### WORK INSTRUCTIONS
Write out the lines of the records below verbatim, starting at the line that contains "The width and" and ending at the line that contains "y-tick-label: 400 is". Leave the pictures out.

### DATASET RECORDS
______________________________

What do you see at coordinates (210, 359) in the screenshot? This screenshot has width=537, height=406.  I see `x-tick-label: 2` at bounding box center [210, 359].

______________________________

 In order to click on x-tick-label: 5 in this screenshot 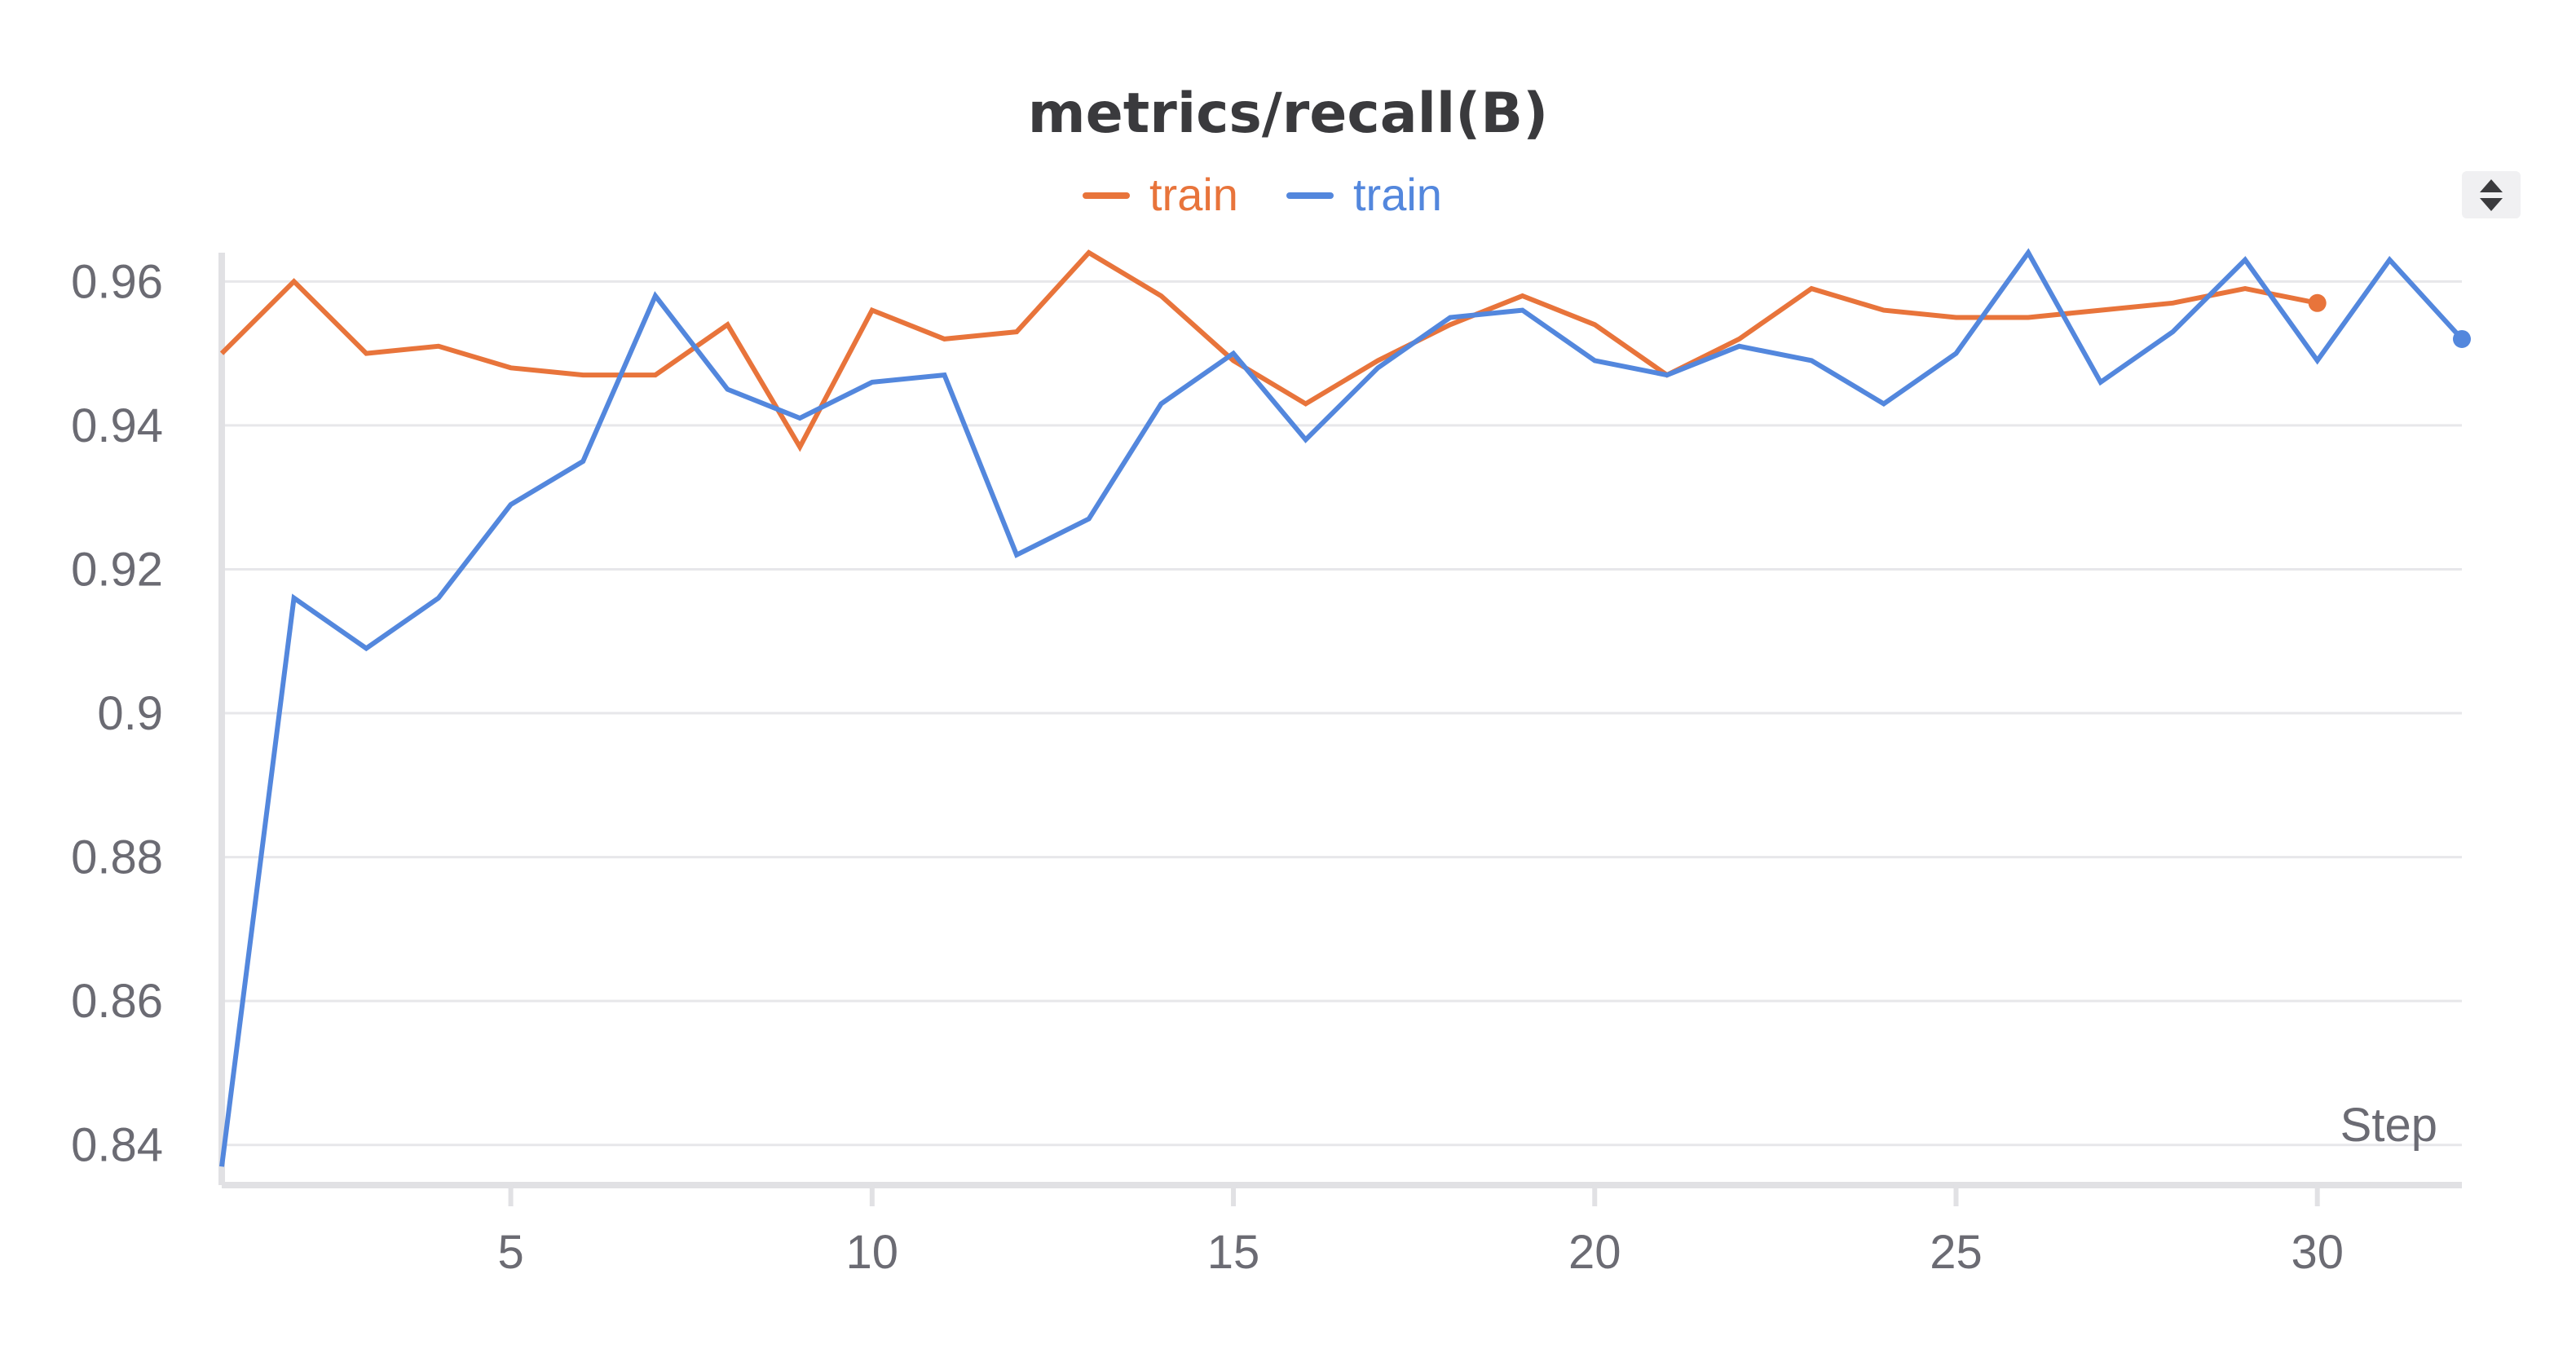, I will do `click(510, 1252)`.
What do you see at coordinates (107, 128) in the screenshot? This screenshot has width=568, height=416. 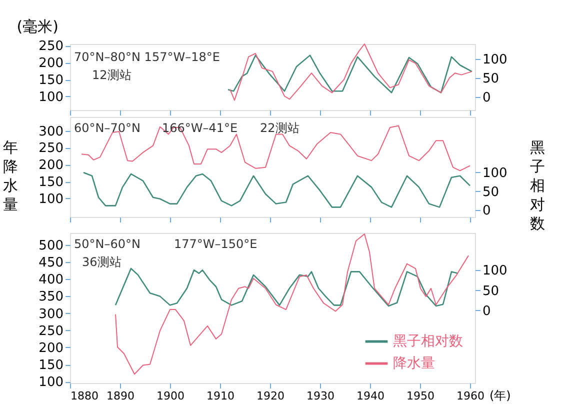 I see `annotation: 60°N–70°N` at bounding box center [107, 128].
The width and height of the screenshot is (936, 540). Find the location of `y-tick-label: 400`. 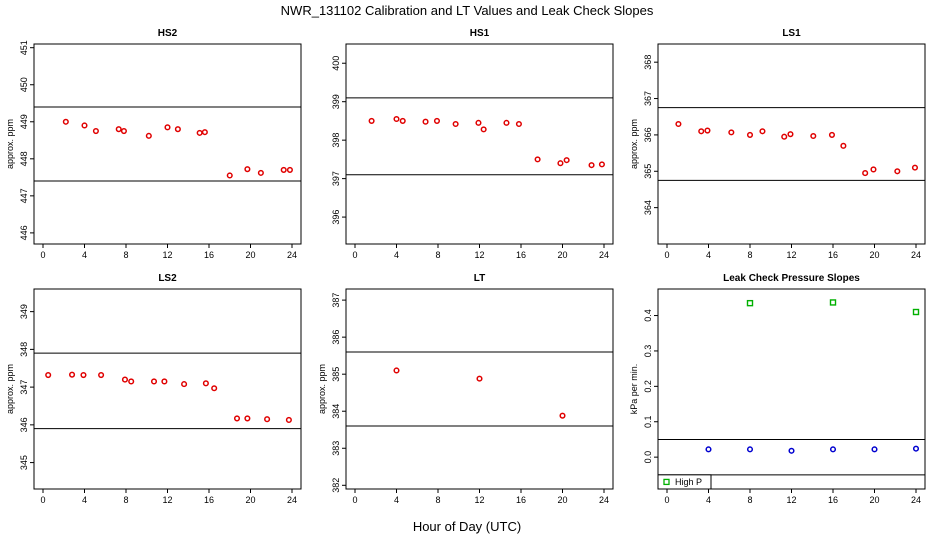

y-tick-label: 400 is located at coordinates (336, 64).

______________________________

### REPLY
The width and height of the screenshot is (936, 540). Find the location of `y-tick-label: 400`. 

y-tick-label: 400 is located at coordinates (336, 64).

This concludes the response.